The driver, presumed Chinese based on her manner of speaking, waited by a luxury foreign car. However, the license plate was ‘white’ indicating private use, not the ‘green’ for authorized passenger services. When asked about the ‘Type 2 Driver’s License,’ her response was unclear and when asked about taxi operations, she said she was not a taxi driver but helping a friend.

Interaction with the Driver

We proceeded with the ride which, despite the pricey fare of 15,560 yen, took nearly an hour to reach Yurakucho Station using only local roads instead of the highway. In all other respects, the service was fairly typical of a dispatched taxi or rideshare, but the fact that it utilized a private car with a ‘white number’ plate makes it currently illegal.

This investigation was conducted on, but other platforms such as, Agoda, and Klook were also found to offer similar airport transfer services. While some Japanese taxi and limousine companies were named as providers, most displayed were overseas companies or services.

Various Companies Offering Rides

List of Service Providers

Airport Transfer Service Advertisements

We have reached out to,, Agoda, and Klook with the following questions and will update with their responses as they are received.

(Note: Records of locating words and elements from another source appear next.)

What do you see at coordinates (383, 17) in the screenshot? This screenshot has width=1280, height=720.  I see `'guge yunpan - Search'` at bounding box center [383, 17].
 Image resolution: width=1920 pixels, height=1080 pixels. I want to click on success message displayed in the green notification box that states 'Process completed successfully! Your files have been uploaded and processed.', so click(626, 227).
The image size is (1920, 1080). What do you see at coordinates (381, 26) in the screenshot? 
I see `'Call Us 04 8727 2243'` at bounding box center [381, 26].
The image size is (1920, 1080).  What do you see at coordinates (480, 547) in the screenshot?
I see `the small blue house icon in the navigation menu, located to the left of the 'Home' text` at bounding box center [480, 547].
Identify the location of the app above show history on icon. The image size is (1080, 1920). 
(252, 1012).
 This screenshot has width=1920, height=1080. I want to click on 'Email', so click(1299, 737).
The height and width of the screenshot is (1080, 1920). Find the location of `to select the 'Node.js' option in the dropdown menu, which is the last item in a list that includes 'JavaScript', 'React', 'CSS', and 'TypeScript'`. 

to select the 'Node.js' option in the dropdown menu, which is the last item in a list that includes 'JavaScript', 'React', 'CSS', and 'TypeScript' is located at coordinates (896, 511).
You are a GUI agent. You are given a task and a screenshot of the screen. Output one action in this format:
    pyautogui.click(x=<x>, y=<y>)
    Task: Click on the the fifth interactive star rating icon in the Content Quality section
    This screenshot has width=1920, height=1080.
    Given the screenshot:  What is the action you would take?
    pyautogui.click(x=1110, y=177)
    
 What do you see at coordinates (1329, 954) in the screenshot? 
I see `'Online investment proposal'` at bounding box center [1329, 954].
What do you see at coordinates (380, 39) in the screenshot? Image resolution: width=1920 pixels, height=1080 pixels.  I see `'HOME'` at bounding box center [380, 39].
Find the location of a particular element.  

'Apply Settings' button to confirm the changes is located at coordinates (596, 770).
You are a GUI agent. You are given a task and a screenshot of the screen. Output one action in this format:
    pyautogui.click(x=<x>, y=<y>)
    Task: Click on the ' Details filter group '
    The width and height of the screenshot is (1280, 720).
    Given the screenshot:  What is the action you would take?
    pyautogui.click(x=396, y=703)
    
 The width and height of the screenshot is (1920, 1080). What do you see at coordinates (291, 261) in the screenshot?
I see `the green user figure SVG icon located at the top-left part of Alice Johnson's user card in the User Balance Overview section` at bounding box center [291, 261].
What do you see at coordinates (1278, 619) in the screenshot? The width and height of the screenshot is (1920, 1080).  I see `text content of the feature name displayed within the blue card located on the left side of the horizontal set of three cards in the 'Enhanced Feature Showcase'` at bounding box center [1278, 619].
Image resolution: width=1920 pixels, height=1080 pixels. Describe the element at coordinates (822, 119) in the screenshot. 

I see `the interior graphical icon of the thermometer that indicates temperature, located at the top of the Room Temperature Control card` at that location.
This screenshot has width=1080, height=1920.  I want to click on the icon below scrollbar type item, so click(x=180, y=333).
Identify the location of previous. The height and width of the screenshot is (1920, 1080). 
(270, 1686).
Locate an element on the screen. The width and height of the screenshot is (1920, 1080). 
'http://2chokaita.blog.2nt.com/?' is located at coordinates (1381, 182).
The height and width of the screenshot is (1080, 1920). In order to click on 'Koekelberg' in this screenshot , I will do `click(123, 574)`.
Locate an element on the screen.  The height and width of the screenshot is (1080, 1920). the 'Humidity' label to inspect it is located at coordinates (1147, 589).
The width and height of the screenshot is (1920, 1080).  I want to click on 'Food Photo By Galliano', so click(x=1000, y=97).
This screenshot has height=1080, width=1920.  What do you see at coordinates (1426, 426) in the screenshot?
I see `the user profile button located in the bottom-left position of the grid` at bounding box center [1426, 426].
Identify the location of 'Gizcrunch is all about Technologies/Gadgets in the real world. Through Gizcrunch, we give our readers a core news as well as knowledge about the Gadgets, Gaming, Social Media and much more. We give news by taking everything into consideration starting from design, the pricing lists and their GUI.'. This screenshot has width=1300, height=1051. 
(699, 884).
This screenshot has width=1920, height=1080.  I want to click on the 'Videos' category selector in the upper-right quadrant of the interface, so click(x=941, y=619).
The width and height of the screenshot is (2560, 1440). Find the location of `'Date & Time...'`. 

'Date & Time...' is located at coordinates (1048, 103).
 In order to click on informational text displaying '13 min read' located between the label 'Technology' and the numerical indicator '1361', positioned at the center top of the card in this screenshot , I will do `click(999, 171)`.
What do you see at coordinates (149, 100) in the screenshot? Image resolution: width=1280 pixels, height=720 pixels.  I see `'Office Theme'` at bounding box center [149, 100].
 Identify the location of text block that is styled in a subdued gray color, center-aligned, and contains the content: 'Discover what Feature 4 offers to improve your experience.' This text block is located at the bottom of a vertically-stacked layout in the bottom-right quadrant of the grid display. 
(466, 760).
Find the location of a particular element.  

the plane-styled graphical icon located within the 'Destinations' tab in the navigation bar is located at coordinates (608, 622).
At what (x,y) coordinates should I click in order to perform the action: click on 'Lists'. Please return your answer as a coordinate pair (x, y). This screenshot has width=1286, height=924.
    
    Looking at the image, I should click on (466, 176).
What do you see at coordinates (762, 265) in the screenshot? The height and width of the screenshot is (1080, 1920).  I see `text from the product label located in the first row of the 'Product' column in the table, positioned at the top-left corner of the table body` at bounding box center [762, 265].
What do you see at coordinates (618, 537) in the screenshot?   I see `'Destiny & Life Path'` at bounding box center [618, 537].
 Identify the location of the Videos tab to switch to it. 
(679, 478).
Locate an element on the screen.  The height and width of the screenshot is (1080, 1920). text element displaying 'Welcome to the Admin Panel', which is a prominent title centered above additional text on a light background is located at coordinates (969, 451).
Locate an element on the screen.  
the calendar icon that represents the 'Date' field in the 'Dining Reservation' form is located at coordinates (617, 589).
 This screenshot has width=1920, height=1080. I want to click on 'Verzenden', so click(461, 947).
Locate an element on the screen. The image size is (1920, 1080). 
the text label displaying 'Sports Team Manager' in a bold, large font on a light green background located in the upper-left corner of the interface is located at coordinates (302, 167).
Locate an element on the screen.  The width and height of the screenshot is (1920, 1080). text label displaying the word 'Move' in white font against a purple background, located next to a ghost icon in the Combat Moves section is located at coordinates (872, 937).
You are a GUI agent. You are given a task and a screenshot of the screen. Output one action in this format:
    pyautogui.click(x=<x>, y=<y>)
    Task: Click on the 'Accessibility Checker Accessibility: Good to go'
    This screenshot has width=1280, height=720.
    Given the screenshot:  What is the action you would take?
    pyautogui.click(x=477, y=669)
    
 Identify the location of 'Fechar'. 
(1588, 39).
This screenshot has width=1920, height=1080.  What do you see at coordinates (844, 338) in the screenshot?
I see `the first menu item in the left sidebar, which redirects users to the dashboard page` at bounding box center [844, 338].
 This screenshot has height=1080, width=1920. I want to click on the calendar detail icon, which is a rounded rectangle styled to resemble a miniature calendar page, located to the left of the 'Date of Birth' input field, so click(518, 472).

■ Questions Sent to the Companies
1. Is your company aware that the so-called ‘white taxis’ are being dispatched?
2. Does your company consider the provision of services involving ‘white taxis’ in Japan to be legal?
3. When contracting with providers for your ‘airport transfer’ service, does your company verify whether the service can legally operate within Japan?
4. Will your company continue to offer services in Japan even if it involves the dispatch of ‘white taxis’?

This article was generated using automatic translation by GPT-4 API.
The translation may not be accurate.